Resistor value given capacitance and EMF with a resistance R after 3ms

[kalm1307]

Homework Statement

A capacitor with capacitance C=5.90 μF, initially uncharged, is connected to a source with emf ε=28.0 V and to a series resistance R. After 3.00 ms the charge on the capacitor is 100 μC. What is the value of resistor R in Ohms?

Relevant Equations

T=R/C

T=R/C
So:
0.003s=R/100μC
R=3*10^-7Ω
I am really confused with the equations I have to use

 

[berkeman]

Homework Statement:: A capacitor with capacitance C=5.90 μF, initially uncharged, is connected to a source with emf ε=28.0 V and to a series resistance R. After 3.00 ms the charge on the capacitor is 100 μC. What is the value of resistor R in Ohms?
Relevant Equations:: I am not sure

I tried with T=R/C
So:
0.003=R/100μC
R=3*10^-7
I am really confused with the ecuations I have to use

The equations you have shown are not very helpful, especially since you have not described them and have not included units.

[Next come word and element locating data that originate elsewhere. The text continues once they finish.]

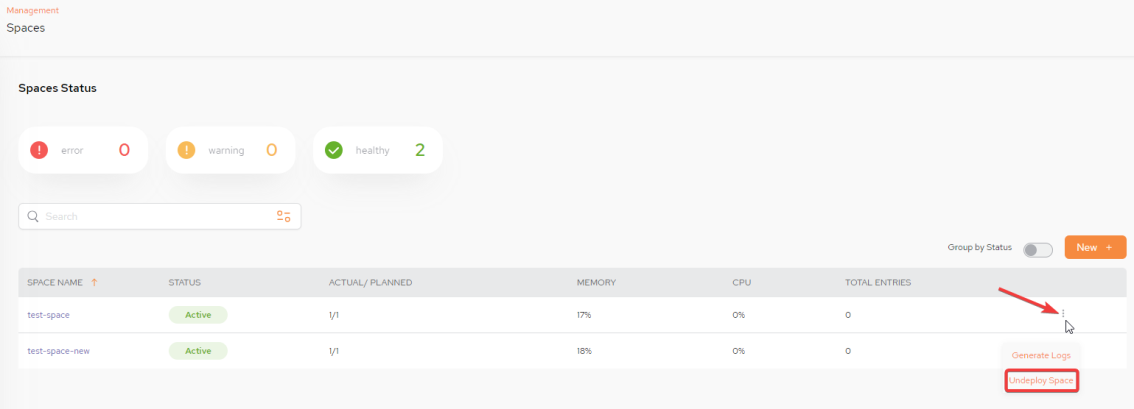Sort by the Status column header
Viewport: 1134px width, 409px height.
click(184, 283)
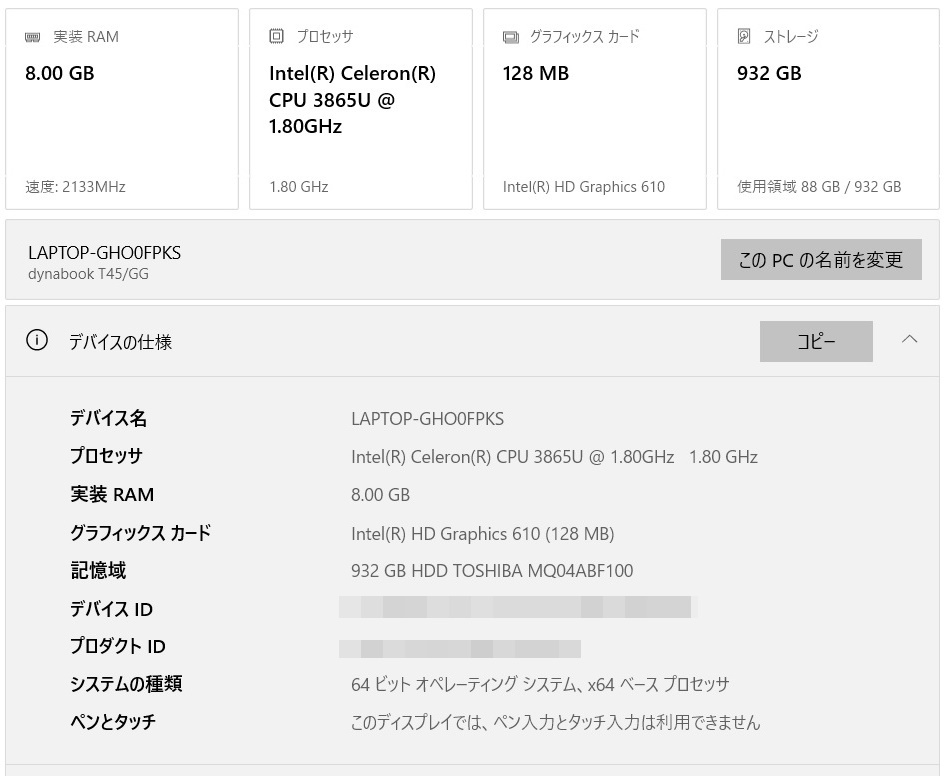Select the 128 MB graphics card tile
Image resolution: width=951 pixels, height=776 pixels.
tap(594, 109)
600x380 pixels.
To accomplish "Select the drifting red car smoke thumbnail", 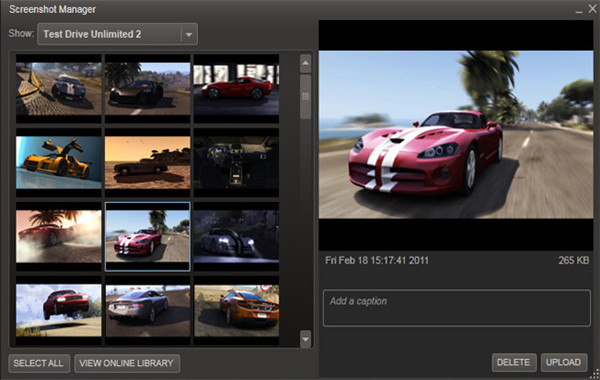I will 59,236.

So on a problem like this, just think in terms of the RC time constant charging equation (can you show that?), and how the voltage on the capacitor involves the charge value that the problem is asking about.

Can you please try again, post the Relevant Equations with units, and show your new attempt? Thanks!

 

[kalm1307]

The equations you have shown are not very helpful, especially since you have not described them and have not included units.

So on a problem like this, just think in terms of the RC time constant charging equation (can you show that?), and how the voltage on the capacitor involves the charge value that the problem is asking about.

Can you please try again, post the Relevant Equations with units, and show your new attempt? Thanks!

I have corrected everything you told me, do I have to post again my doubt?

 

[berkeman]

I have corrected everything you told me, do I have to post again my doubt?

I have no idea.

The relevant equation for the voltage on a charging capacitor in an RC circuit is:

$$V(t) = V_s (1- e^\frac{-t}{RC}) $$

Can you use that to figure out what the voltage is at the time specified, and translate that to the charge?

http://hyperphysics.phy-astr.gsu.edu/hbase/electric/capchg.html

 

[kalm1307]

I tried this equation:
Q=C*Vb*(1-e^(-t/RC)
And I solved the equation for R as follows:

100*10^-6C=5.0*10^-6F*28V(1-e^(-0.003s/R*(5.9*10^-6F))
R=546.92Ω

 

[kalm1307]

I have no idea.

The relevant equation for the voltage on a charging capacitor in an RC circuit is:

$$V(t) = V_s (1- e^\frac{-t}{RC}) $$

Can you use that to figure out what the voltage is at the time specified, and translate that to the charge?

View attachment 300868
http://hyperphysics.phy-astr.gsu.edu/hbase/electric/capchg.html

I tried this equation:
Q=C*Vb*(1-e^(-t/RC)
And I solved the equation for R as follows:

100*10^-6C=5.0*10^-6F*28V(1-e^(-0.003s/R*(5.9*10^-6F))
R=546.92Ω

 

[DaveE]

This (plus subsequent) videos:
https://www.khanacademy.org/science...se/v/ee-rc-natural-response-intuition?modal=1

 

[berkeman]

100*10^-6C=5.0*10^-6F*28V(1-e^(-0.003s/R*(5.9*10^-6F))
R=546.92Ω

I think that is close to correct, but it's extremely hard to read without LaTeX formatting, plus I think you incorrectly put C=5.0uF as the first term on the RHS instead of 5.9uF.

It is also best to solve the equations symbolically first, and then substitute in the numbers in the last step to calculate the answer. In LaTeX:
$$Q(t) = C V(t)$$
$$Q(t) = C V_s (1-e^{- \frac{t}{R C}} )$$
$$\frac{Q(t)}{C V_s} = 1-e^{- \frac{t}{R C}} $$
$$e^{- \frac{t}{R C}} = 1- \frac{Q(t)}{C V_s}$$
Then how do you simplify the LHS to get rid of the exponential so that you can keep working toward finding R?

 

[berkeman]

(BTW, if you click Reply to my last post, and toggle the "[ ]" BB code setting thing above the Edit window, you can see how easy it is to post these kind of math equations with LaTeX.)

 

[DaveE]

It is also best to solve the equations symbolically first, and then substitute in the numbers in the last step to calculate the answer.

This! It doesn't just give you the answer, it tells you a bit about how the equations work out.